2022年04月11日 09時00分更新

新スローガンにこめた思い

 もうひとつ、新たに発表したのが、新たなブランドスローガン「幸せの、チカラに。」である。

 パナソニックグループでは、2013年に「A Better Life, A Better World」をブランドスローガンに制定。約9年間に渡って、これを使用してきた。

 楠見グループCEOは、「A Better Life, A Better Worldは、綱領にある『社会生活の改善と向上を図り、世界文化の発展に寄与せんことを期す』と謳われているものを表現しており、創業者の松下幸之助が、生涯を通して追い求め続けた『物心一如の繁栄』をわかりやすくしたものである。だが、こうしたスローガンや綱領の意図するところをきちんと理解しないまま、お客様に寄り添うことなく、自分の目線の『Better』を、プロダクトアウト的に提供する事例も散見された」と指摘する。

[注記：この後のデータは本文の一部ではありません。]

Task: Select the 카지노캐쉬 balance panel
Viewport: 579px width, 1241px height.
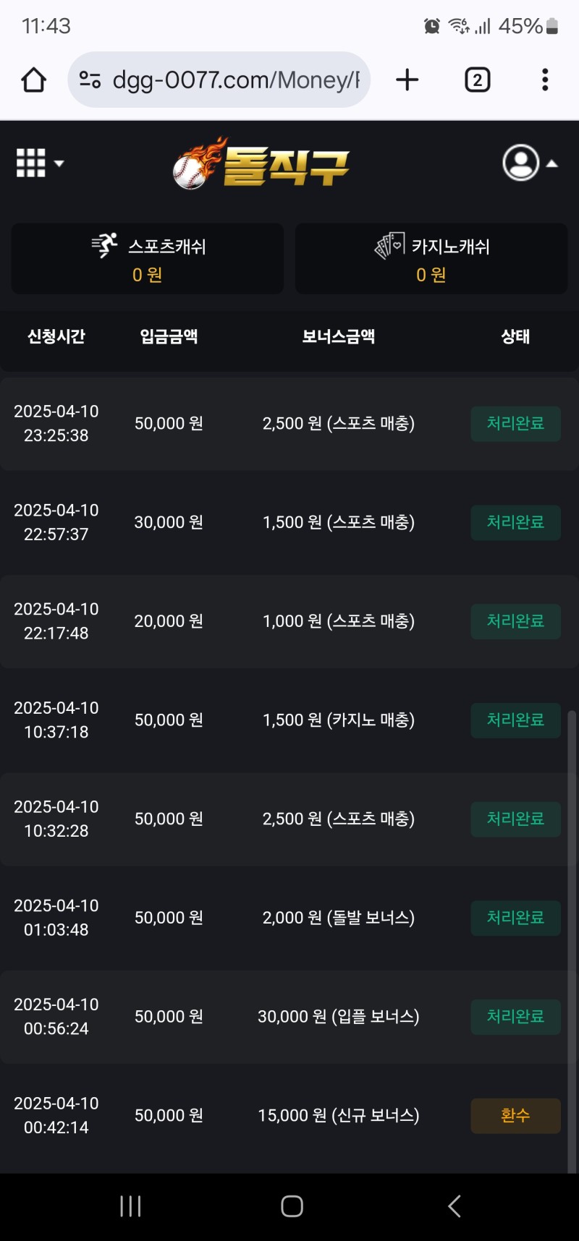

 楠見グループCEOは、「パナソニックグループが目指す姿は、創業者が掲げた『物と心がともに豊かな理想の社会』の実現であり、いま取り組むべきことは、地球環境問題の解決と、人々のウェルビーイングの実現」とする。そして、「『物心一如の繁栄』によって、人生の幸福の安定に貢献するのがパナソニックの使命であることを、いつも思い起こせるように、新たなスローガンを掲げた」とする。

 新ブランドスローガンの「幸せの、チカラに。」では、「変化する世界のなかでも、お客様に寄り添い持続可能な『幸せ』を生みだす『チカラ』であり続けたいというグループの存在意義を表現したもの」とし、「社員一人ひとりが、お客様一人ひとりの幸せに寄り添って欲しいという私の思いも含まれている。2030年の目指すべき姿に向けて、パナソニックグループのすべての事業会社が、お客様一人ひとりの幸せのチカラになることを誓い、お客様の期待を超える、優れた商品やサービスを提供し、お役立ちを果たしていく」と語る。

 楠見グループCEOは、「この1年で競争力強化の一歩を踏み出すことはできたが、自主責任経営の定着は道半ば。これからは、長期視点の経営に変えていく」とする。

そして、「3年後に経営指標のすべてを満たせば、90点、100点という点数が付けられるが、及第点の最低ラインである60点をクリアするには、改善、改革のスピードではどこにも負けず、スピーディーに向上、発展する風土を作ることが必要だ」とする。

 パナソニックグループが、新たな事業会社制によって、企業体質や文化、成長戦略にどんな変化が起きるのか。進化に向けたスタートの幕が切って落とされた。